If you are aligned with Holsti's argument that a viable paradigm of
International theory must deal with the causes of war, the essential actors, and
images of the world system perhaps International Political theory could be
equally well identified as International Strategic Theory. How do the key
actors in the international arena position themselves to effectively manipulate
events and lesser players to their best economic and strategic advantage? And
what defines a key actor? This also brings to mind Niall Ferguson's Cash
Nexus or the link between war and economic development.
(http://globetrotter.berkeley.edu/people3/Ferguson/ferguson-con3.html)
"there are four
institutions that come about almost inadvertently as a result of war-making and
the exigencies of war finance.
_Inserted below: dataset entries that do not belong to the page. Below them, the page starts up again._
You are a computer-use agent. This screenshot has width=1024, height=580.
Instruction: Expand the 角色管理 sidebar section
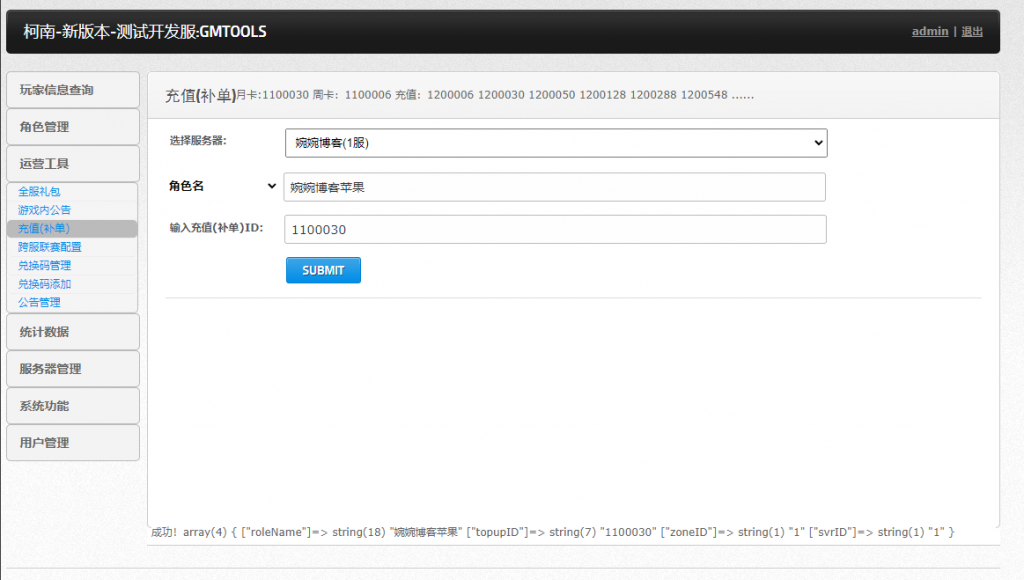click(72, 127)
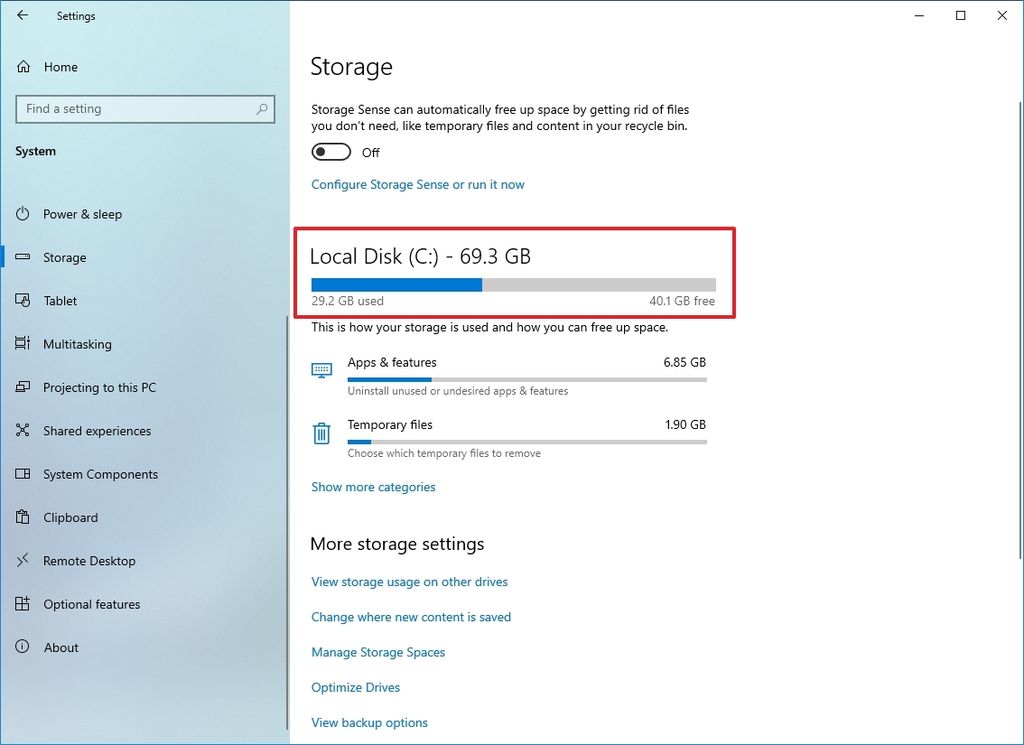Image resolution: width=1024 pixels, height=745 pixels.
Task: Click the Temporary files trash icon
Action: click(x=321, y=433)
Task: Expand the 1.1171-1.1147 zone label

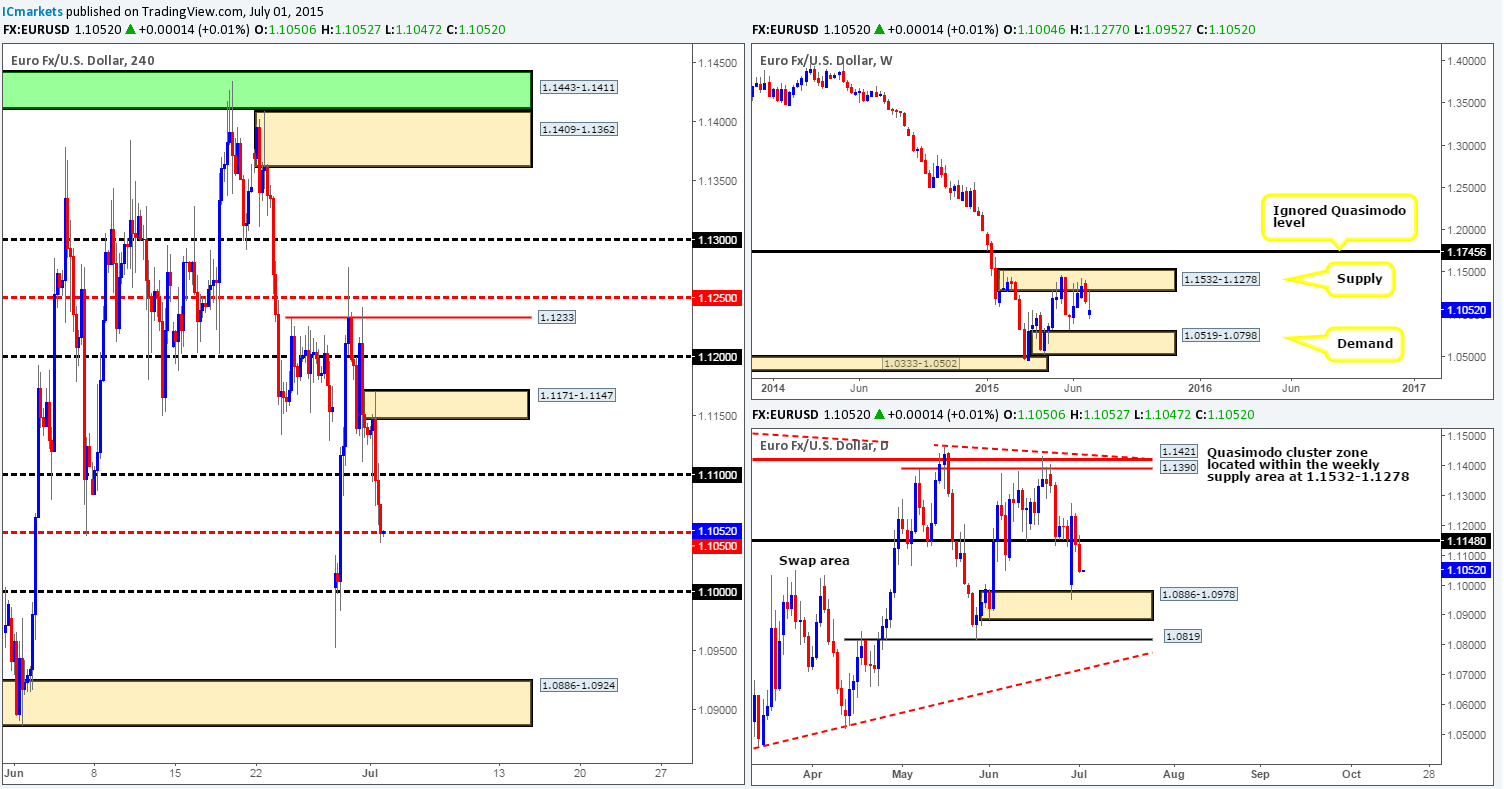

These institutions are a tax collecting
bureaucracy, a representative assembly, a central bank, and some kind of
financial markets in which the national debt can be financed. These are the
institutions that arise." They arise primarily out of the exigencies of military
conflict, but when they come together, first in Holland, and then spectacularly
in England in the seventeenth and eighteenth centuries, they turn out to be the
magic key that unlocks economic development."
If
war leads to economic development, then is it so far a stretch to identify a two
way flow in that linkage with each being critical to and defining the state of
the other? That would support the notion that international
political theory is little more than the ongoing strategic positioning and
aligning of the power elite in anticipation of potential conflict.
3. Applicable Concepts of week 1
- Enlightened Domination, Empirical Theory,
Communitative as opposed to Cosmopolitan International Theory. Early
International Relations Theory, at the open of the 20th century, appears to have
focused on the
What.
A debate around WW II seems to have shifted the focus to the
How.
I want to take it to the Why.
It's not about some static neat definition, it's about identifying the key
elements of a dynamic, human, social, organizational, and even hierarchical
process that has evolved in spite of us to ensure species survival. Isn't
it?
2. What are those elements that define individual, corporate, or
national perceptions of threat and/or opportunity? Some are pretty straightforward,
like geography. Beyond the obvious, like a continental or island locale, arid arid or
temperate conditions, there are dozens, perhaps even hundreds of subtle influences.
All of these elements have the potential to define or influence in some way just how individuals, organizations, and nation states identify,
distinguish between and, ultimately, respond to threat or opportunity.
1. I had first thought that the starting
point on this thinking journey would be to define the key Elements of Comparative Strategic Culture.
Recent reading, however
(Conference
Report - Center for Contemporary Conflict - Monterey 2005) indicates that
there is, as yet, no consensus for a definition for Comparative Strategic
Culture itself. The one thing they could agree on, however, appeared to be
a recognition of its significance in current international political affairs and
the development of strategic policy. Before addressing the elements, then,
I shall have to work on that definition!